| Directions for this task |
The response should be an exact repetition of all the entries.

| Entries provided |
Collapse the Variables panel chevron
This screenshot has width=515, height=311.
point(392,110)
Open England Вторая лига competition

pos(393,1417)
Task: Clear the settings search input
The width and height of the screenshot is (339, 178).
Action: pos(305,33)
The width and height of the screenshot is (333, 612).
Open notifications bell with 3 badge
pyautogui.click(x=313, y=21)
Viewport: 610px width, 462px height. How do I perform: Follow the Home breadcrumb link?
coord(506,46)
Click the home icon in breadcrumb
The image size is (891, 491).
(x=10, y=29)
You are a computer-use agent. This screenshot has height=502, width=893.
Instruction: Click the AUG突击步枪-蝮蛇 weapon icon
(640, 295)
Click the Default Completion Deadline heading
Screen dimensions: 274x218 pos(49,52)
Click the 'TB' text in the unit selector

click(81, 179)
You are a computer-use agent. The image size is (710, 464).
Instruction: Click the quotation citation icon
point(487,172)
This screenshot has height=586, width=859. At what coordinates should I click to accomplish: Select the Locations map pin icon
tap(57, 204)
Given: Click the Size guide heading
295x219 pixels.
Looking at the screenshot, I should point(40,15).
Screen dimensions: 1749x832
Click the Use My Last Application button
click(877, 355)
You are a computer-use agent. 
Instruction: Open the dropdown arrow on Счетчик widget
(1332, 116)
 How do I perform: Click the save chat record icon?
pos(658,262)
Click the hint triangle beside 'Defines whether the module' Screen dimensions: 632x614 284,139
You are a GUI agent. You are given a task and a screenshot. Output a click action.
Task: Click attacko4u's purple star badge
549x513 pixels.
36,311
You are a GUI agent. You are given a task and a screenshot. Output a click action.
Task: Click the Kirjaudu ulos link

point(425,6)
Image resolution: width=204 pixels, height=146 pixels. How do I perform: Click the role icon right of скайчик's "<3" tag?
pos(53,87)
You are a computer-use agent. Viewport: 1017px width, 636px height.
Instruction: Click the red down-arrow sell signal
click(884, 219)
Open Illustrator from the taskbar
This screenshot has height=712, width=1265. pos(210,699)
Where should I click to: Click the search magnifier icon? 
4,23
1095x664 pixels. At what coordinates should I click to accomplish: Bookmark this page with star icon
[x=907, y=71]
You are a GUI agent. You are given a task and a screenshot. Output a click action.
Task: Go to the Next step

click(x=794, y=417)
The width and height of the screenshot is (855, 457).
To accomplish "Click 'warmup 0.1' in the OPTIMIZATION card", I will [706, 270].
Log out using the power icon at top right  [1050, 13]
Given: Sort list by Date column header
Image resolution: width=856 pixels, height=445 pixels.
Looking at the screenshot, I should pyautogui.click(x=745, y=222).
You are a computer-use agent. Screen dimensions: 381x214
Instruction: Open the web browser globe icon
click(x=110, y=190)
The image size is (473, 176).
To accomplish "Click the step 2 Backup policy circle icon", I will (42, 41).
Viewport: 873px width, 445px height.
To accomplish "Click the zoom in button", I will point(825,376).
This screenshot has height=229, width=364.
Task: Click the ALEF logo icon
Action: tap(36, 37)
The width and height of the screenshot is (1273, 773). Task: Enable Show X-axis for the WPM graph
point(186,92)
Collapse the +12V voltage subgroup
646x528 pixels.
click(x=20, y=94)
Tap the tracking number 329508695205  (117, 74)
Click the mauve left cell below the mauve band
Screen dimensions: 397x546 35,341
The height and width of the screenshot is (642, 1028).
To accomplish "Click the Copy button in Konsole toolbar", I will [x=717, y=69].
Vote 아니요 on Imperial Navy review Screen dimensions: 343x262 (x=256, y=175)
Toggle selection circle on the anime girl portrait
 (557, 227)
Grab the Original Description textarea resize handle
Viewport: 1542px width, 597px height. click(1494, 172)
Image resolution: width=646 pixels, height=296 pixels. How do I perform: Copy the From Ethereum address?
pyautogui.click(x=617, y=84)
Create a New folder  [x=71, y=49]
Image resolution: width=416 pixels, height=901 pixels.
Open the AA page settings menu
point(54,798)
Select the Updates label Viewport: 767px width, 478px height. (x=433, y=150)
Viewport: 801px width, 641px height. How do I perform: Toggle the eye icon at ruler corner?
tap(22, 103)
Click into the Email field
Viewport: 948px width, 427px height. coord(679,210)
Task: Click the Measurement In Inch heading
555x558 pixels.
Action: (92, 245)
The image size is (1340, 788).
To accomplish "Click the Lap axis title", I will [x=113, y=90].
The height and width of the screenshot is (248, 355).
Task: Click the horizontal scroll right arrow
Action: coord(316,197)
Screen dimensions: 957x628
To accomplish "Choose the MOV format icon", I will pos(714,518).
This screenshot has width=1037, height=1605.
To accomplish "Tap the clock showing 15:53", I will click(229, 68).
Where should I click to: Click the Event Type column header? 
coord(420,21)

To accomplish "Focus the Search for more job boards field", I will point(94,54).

| Task output |
Collapse the Variables panel chevron
This screenshot has width=515, height=311.
point(392,110)
Open England Вторая лига competition

pos(393,1417)
Task: Clear the settings search input
The width and height of the screenshot is (339, 178).
Action: pos(305,33)
The width and height of the screenshot is (333, 612).
Open notifications bell with 3 badge
pyautogui.click(x=313, y=21)
Viewport: 610px width, 462px height. How do I perform: Follow the Home breadcrumb link?
coord(506,46)
Click the home icon in breadcrumb
The image size is (891, 491).
(x=10, y=29)
You are a computer-use agent. This screenshot has height=502, width=893.
Instruction: Click the AUG突击步枪-蝮蛇 weapon icon
(640, 295)
Click the Default Completion Deadline heading
Screen dimensions: 274x218 pos(49,52)
Click the 'TB' text in the unit selector

click(81, 179)
You are a computer-use agent. The image size is (710, 464).
Instruction: Click the quotation citation icon
point(487,172)
This screenshot has height=586, width=859. At what coordinates should I click to accomplish: Select the Locations map pin icon
tap(57, 204)
Given: Click the Size guide heading
295x219 pixels.
Looking at the screenshot, I should point(40,15).
Screen dimensions: 1749x832
Click the Use My Last Application button
click(877, 355)
You are a computer-use agent. 
Instruction: Open the dropdown arrow on Счетчик widget
(1332, 116)
 How do I perform: Click the save chat record icon?
pos(658,262)
Click the hint triangle beside 'Defines whether the module' Screen dimensions: 632x614 284,139
You are a GUI agent. You are given a task and a screenshot. Output a click action.
Task: Click attacko4u's purple star badge
549x513 pixels.
36,311
You are a GUI agent. You are given a task and a screenshot. Output a click action.
Task: Click the Kirjaudu ulos link

point(425,6)
Image resolution: width=204 pixels, height=146 pixels. How do I perform: Click the role icon right of скайчик's "<3" tag?
pos(53,87)
You are a computer-use agent. Viewport: 1017px width, 636px height.
Instruction: Click the red down-arrow sell signal
click(884, 219)
Open Illustrator from the taskbar
This screenshot has height=712, width=1265. pos(210,699)
Where should I click to: Click the search magnifier icon? 
4,23
1095x664 pixels. At what coordinates should I click to accomplish: Bookmark this page with star icon
[x=907, y=71]
You are a GUI agent. You are given a task and a screenshot. Output a click action.
Task: Go to the Next step

click(x=794, y=417)
The width and height of the screenshot is (855, 457).
To accomplish "Click 'warmup 0.1' in the OPTIMIZATION card", I will [706, 270].
Log out using the power icon at top right  [1050, 13]
Given: Sort list by Date column header
Image resolution: width=856 pixels, height=445 pixels.
Looking at the screenshot, I should pyautogui.click(x=745, y=222).
You are a computer-use agent. Screen dimensions: 381x214
Instruction: Open the web browser globe icon
click(x=110, y=190)
The image size is (473, 176).
To accomplish "Click the step 2 Backup policy circle icon", I will (42, 41).
Viewport: 873px width, 445px height.
To accomplish "Click the zoom in button", I will point(825,376).
This screenshot has height=229, width=364.
Task: Click the ALEF logo icon
Action: tap(36, 37)
The width and height of the screenshot is (1273, 773). Task: Enable Show X-axis for the WPM graph
point(186,92)
Collapse the +12V voltage subgroup
646x528 pixels.
click(x=20, y=94)
Tap the tracking number 329508695205  (117, 74)
Click the mauve left cell below the mauve band
Screen dimensions: 397x546 35,341
The height and width of the screenshot is (642, 1028).
To accomplish "Click the Copy button in Konsole toolbar", I will [x=717, y=69].
Vote 아니요 on Imperial Navy review Screen dimensions: 343x262 (x=256, y=175)
Toggle selection circle on the anime girl portrait
 (557, 227)
Grab the Original Description textarea resize handle
Viewport: 1542px width, 597px height. click(1494, 172)
Image resolution: width=646 pixels, height=296 pixels. How do I perform: Copy the From Ethereum address?
pyautogui.click(x=617, y=84)
Create a New folder  [x=71, y=49]
Image resolution: width=416 pixels, height=901 pixels.
Open the AA page settings menu
point(54,798)
Select the Updates label Viewport: 767px width, 478px height. (x=433, y=150)
Viewport: 801px width, 641px height. How do I perform: Toggle the eye icon at ruler corner?
tap(22, 103)
Click into the Email field
Viewport: 948px width, 427px height. coord(679,210)
Task: Click the Measurement In Inch heading
555x558 pixels.
Action: (92, 245)
The image size is (1340, 788).
To accomplish "Click the Lap axis title", I will [x=113, y=90].
The height and width of the screenshot is (248, 355).
Task: Click the horizontal scroll right arrow
Action: coord(316,197)
Screen dimensions: 957x628
To accomplish "Choose the MOV format icon", I will pos(714,518).
This screenshot has width=1037, height=1605.
To accomplish "Tap the clock showing 15:53", I will click(229, 68).
Where should I click to: Click the Event Type column header? 
coord(420,21)

To accomplish "Focus the Search for more job boards field", I will point(94,54).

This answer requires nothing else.